WASHINGTON // The White House is preparing to pitch the largest single arms deal in US history to Congress next week: the sale of advanced naval and missile weaponry worth US$60 billion (Dh220bn) to Saudi Arabia. US lawmakers are expected to approve the deal as part of a broader US effort to strengthen Arab countries against what they see as an increasingly powerful Iran.
While the plans will certainly face scrutiny from Israel's supporters in the US Congress, the deal also represents a confluence of US, Israeli and Saudi interests. Despite its wariness of Saudi Arabia, Israel would probably at least tacitly support any deterrent to Iran's growing regional power. Meanwhile, the presidential administration of Barack Obama is touting the deal as a possible source of 75,000 high-skilled, high-value jobs in the midst of one of the worst periods of unemployment in the United States since the Great Depression.
"Obviously, Israel's major security concern these days is against Iran, so altering the balance of forces in the Gulf against Iran and in favour of Saudi Arabia is not something the Israelis are going to be against," said Gregory Gause, a political science professor at the University of Vermont and an expert on Middle East security. "I think it's interesting that the pro-Israelis are not really mobilising against it, which gives some sense of at least an implicit strategic understanding between the US, Saudi Arabia and Israel," Mr Gause said.
Easing Israel's security concerns are negotiations with Benjamin Netanyahu's government to purchase about 20 F-35 fighter jets, which are more technologically advanced than the F-15s the Saudis are considering.

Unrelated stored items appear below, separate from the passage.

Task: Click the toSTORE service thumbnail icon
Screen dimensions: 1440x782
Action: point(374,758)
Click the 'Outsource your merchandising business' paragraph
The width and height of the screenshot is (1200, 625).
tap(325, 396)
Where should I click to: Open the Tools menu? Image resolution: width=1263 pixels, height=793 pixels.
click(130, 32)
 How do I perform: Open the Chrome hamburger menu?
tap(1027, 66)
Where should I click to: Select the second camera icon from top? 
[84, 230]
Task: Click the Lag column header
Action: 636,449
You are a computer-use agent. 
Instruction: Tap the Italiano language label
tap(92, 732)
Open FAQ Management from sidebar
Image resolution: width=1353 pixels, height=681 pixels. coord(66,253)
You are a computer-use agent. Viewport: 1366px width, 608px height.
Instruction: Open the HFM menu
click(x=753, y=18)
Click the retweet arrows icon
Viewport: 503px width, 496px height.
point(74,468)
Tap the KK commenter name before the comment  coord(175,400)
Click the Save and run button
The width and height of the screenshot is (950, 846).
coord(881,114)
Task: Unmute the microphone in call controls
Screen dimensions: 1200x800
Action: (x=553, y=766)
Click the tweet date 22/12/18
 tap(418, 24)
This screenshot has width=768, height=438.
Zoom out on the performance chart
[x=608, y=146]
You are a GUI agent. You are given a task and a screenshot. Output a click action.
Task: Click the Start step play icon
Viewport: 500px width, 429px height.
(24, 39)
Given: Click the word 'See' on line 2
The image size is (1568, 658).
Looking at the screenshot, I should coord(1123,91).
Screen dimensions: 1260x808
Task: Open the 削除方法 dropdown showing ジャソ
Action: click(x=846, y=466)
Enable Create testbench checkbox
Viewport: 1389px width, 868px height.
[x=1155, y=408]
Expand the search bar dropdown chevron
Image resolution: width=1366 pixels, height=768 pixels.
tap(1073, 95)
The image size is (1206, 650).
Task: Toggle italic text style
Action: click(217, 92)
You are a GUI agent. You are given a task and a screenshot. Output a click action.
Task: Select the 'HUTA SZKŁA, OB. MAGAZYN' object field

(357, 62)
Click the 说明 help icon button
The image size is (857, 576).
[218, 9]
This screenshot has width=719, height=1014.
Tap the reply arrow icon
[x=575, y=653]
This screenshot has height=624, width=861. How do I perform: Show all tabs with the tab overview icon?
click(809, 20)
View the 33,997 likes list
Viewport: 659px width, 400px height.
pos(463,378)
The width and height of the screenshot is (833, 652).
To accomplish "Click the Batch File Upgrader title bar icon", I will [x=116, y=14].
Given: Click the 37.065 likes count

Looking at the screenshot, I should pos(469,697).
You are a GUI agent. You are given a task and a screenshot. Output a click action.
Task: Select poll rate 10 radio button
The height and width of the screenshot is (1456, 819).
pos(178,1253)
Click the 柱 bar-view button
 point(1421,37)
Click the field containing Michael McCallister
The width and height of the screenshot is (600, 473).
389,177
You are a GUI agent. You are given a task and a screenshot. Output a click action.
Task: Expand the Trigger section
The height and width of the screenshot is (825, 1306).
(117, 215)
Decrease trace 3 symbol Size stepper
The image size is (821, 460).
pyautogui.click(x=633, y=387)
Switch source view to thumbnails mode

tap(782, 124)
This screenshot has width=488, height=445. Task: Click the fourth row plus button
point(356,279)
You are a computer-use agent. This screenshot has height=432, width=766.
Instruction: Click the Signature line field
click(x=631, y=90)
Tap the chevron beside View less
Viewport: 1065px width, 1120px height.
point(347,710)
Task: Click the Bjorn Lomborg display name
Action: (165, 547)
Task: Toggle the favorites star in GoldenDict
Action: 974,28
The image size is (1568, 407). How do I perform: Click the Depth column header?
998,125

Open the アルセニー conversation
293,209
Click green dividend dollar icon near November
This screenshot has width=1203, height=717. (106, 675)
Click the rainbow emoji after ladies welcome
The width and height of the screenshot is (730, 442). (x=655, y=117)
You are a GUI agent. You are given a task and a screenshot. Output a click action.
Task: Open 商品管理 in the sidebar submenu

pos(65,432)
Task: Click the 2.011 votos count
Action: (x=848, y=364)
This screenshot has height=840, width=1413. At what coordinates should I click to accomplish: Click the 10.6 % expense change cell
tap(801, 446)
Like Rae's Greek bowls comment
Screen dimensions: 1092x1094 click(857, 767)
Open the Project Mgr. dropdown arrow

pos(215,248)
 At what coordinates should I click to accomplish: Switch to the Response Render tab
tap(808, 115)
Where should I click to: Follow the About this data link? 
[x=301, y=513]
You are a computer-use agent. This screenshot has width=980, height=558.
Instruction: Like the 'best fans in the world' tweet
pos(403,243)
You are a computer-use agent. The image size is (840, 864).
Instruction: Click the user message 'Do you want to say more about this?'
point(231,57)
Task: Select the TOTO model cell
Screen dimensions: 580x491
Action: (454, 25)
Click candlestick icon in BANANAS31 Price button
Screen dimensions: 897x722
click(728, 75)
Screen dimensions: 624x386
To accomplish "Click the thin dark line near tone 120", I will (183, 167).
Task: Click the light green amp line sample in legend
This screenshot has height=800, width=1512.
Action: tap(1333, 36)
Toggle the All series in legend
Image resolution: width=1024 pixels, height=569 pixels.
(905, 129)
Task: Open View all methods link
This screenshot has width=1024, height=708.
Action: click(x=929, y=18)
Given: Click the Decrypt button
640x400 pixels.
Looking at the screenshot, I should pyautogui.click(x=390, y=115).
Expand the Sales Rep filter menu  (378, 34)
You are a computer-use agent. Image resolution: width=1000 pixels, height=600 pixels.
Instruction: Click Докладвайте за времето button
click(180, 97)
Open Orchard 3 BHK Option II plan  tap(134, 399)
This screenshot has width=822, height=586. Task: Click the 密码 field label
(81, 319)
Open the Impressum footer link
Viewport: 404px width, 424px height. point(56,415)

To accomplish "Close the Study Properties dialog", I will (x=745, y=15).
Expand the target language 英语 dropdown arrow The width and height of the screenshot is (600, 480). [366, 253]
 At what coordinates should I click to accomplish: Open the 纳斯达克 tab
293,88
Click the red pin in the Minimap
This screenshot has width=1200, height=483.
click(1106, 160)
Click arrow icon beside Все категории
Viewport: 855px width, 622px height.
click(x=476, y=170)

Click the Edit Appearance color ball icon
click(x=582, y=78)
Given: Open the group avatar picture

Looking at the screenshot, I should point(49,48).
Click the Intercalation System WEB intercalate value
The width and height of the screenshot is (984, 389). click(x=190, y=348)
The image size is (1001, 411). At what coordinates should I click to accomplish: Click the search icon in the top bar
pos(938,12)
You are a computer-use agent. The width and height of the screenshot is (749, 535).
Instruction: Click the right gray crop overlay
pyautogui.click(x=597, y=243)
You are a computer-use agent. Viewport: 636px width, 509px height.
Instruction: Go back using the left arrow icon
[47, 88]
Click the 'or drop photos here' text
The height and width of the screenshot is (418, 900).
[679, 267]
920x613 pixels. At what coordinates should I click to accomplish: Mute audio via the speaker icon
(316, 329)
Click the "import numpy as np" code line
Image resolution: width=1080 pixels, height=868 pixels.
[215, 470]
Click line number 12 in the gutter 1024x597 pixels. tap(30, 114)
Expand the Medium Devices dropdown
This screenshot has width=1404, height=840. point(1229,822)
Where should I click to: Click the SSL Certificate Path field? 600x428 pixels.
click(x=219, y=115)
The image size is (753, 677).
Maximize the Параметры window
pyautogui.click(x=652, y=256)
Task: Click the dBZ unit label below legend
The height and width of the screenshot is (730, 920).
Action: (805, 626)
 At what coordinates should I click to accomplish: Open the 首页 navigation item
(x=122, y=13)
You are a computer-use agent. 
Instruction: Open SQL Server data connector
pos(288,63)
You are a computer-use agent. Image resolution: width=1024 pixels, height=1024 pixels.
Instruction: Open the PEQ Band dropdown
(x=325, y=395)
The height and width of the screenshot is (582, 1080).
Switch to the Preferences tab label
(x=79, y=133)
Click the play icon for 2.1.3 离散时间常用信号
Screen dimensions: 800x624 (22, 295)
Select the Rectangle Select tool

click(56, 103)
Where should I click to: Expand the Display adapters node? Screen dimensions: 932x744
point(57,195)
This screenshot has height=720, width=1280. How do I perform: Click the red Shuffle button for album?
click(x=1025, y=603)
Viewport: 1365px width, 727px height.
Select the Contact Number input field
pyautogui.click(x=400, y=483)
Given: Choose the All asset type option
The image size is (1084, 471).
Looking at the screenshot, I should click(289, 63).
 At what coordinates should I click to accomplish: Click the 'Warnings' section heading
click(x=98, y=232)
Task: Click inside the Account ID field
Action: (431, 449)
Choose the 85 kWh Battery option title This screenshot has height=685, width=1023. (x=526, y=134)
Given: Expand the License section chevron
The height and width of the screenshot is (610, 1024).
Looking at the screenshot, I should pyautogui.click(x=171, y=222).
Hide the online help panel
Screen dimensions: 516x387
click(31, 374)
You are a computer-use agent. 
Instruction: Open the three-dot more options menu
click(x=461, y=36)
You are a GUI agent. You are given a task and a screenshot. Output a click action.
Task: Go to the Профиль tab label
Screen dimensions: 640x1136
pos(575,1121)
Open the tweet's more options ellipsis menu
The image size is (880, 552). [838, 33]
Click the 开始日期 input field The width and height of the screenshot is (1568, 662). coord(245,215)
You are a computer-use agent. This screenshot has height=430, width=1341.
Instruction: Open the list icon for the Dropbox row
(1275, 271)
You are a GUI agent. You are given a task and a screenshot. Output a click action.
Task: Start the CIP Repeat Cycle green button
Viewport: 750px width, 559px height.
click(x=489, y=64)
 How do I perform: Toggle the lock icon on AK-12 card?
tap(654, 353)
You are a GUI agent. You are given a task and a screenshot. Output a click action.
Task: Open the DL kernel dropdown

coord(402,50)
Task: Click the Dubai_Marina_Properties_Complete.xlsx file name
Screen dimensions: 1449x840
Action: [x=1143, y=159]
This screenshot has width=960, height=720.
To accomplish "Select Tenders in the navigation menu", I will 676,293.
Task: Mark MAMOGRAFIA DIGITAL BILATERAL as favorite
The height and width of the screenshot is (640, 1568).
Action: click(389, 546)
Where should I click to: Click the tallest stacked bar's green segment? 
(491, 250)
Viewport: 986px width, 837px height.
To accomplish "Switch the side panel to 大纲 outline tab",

The Israeli newspaper Haaretz, quoting an unnamed Israeli security official, said Israel's ministry of defence expressed concerns about the US-Saudi deal last month dur tion. To reassure the Israelis, the officials decided to exclude certain long-range weapons components from the F-15 jets.
Except for the potential deal's size, much of the arrangement is rather unremarkable, Mr Gause and other analysts said. Iranian power has grown substantially in the region over the past decade, prompting concerns both from Israel and its traditional Arab rivals. In addition to the Islamic republic's large population of 66.5 million people and an economy that is ranked 19th in the world in GDP, Iran has aided Hizbollah in southern Lebanon and Hamas in the Palestinian territories. Both are Islamist militias and political parties that frequently clash with Israel and are seen as destabilising elements by the traditionally dominant Arab regimes.
In that sense, the size of the arms purchase is the natural culmination of years of increasing anxiety about Iran that began under the administration of George W Bush, Mr Obama's predecessor. The United States is also negotiating arms deals with Kuwait, Oman and the UAE, according to the Associated Press. US weapons sales to the Gulf states reached $40bn between 2005 and 2008 - more than double the amount sold to the Gulf states between 2001 and 2004. Overall military spending in the Middle East rose by 34 per cent over the period 1999 to 2008, the Stockholm International Peace Research Institute says.
Even without the projected US-Saudi arms deal, Riyadh's military capability already far exceeds that of Iran, whose expansive military is well-suited to defending its own territory but is quite incapable of launching a long-term attack beyond its own borders, said Gary Sick, a professor of international and public affairs at Columbia University in New York and an expert on Iran. Iran "can launch a single bombing raid, but to actually invade, to project power over any period of time, it really doesn't have that capability", Mr Sick said. "Saudi Arabia's technical capability … is far greater in both numbers and technical capability than Iran. In that sense, they're way ahead of the game."
The Obama administration is seeking congressional approval to allow the Saudis to purchase more than 80 of the F-15s as well as nearly 200 Apache, Black Hawk and Little Bird helicopters, according to The Wall Street Journal, which broke the story on Monday. The Saudis are also engaged in separate negotiations with the Americans for an additional $30bn weapons deal to update its navy. That is quite a lot of hardware for a military that, while well-funded, remains relatively short on manpower and technical expertise. The Saudi military will have to strain to absorb its new technological strength, Mr Sick said.
The more likely application of the weapons purchase, he said, will be for US and other western militaries in case of an Iranian attack on Israel or the Gulf region. "Part of this, which nobody talks about, is the fact that Saudi Arabia knows that it really cannot defend itself against any of its larger neighbours and it relies on the United States for that," Mr Sick said. "It means, as it did in the days of the US invasion of Iraq and before that the defence of Kuwait, that the United States' forces can move into that area and have equipment there that they're familiar with, that is in excellent operating shape with lots of spares and ammunition and can basically go right to work."